Trend No. 8: Blockchain in data and analytics

Blockchain technologies address two challenges in data and analytics. First, blockchain provides the lineage of assets and transactions. Second, it provides transparency for complex networks of participants.

However, blockchain is not a stand-alone data store and it has limited data management capabilities. A blockchain-based system can’t serve as a system of record, meaning a huge integration effort involving data, applications and business processes. Realistically, the technology hasn’t yet matured to real-world, production-level scalability for use cases beyond cryptocurrency.

Trend No. 9: Continuous intelligence

Organisations have long sought real-time intelligence, and systems are available to do this for a limited set of tasks.
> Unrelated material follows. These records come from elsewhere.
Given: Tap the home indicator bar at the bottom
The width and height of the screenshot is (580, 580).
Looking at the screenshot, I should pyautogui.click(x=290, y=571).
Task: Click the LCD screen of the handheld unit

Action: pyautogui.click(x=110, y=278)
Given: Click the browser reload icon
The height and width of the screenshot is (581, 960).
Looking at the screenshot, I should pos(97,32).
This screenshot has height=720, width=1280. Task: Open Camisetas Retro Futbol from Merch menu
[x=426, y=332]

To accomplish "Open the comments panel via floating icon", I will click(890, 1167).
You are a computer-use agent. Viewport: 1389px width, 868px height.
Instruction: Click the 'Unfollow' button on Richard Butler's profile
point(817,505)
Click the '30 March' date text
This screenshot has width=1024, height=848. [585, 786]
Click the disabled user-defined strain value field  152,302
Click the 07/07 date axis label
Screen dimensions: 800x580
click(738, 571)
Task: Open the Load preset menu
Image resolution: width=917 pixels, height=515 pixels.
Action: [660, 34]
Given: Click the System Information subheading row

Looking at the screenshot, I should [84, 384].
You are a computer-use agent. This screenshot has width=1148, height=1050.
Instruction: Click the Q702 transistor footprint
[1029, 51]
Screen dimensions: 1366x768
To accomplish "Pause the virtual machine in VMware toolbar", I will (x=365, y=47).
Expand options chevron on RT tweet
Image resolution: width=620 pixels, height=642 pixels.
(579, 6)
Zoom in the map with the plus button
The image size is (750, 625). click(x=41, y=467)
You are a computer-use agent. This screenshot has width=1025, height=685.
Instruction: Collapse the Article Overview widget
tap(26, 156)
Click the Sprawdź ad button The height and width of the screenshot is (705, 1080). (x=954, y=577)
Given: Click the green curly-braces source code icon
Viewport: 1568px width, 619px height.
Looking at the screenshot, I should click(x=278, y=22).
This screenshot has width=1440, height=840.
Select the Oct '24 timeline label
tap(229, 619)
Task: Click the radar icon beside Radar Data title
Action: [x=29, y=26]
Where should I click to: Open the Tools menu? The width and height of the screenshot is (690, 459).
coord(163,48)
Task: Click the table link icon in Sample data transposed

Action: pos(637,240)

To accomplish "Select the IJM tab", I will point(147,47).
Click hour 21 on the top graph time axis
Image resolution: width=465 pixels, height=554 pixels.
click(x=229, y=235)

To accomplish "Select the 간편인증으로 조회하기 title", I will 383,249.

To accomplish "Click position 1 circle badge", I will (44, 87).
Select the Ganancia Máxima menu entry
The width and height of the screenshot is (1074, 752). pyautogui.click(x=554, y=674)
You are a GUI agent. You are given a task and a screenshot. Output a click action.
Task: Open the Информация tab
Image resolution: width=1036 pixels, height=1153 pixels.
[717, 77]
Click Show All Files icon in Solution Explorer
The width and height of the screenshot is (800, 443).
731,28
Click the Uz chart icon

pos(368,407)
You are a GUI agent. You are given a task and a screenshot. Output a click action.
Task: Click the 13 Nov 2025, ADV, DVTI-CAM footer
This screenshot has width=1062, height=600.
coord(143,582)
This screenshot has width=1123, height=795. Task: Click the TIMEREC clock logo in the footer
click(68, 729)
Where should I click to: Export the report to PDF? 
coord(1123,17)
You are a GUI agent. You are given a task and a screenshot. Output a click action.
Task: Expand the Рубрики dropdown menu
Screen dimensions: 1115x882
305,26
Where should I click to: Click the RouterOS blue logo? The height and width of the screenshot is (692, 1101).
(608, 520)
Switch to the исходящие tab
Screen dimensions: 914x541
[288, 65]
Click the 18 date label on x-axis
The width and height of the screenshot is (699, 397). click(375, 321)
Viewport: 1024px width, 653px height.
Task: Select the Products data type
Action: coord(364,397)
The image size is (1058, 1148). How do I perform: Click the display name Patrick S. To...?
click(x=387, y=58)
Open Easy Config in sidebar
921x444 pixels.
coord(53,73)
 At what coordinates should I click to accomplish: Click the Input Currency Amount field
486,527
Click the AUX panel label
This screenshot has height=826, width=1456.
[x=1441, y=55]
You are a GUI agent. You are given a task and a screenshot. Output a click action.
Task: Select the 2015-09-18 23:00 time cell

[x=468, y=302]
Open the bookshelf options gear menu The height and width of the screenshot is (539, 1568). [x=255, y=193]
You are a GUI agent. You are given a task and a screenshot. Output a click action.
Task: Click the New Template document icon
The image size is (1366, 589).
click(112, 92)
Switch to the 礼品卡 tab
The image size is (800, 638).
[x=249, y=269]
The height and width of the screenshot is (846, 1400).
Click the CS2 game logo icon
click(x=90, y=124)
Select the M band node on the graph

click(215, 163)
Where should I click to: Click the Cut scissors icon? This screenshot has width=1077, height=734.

Now it is finally practical to implement these systems — what Gartner calls continuous intelligence — on a much broader scale because of the cloud, advances in streaming software and growth data from sensors in the Internet of Things (IoT).

By 2022, more than half of major new business systems will incorporate continuous intelligence that uses real-time context data to improve decisions.

Trend No. 10: Persistent memory servers

Most database management systems (DBMS) make use of in-memory database structures, but with data volumes growing rapidly, memory size can be restrictive. New server workloads are demanding not just faster processor performance, but also massive memory and faster storage.

Persistent memory technology will help businesses extract more actionable insights from data. Many DBMS vendors are experimenting with persistent memory, although it may take several years to modify their software to take advantage of it.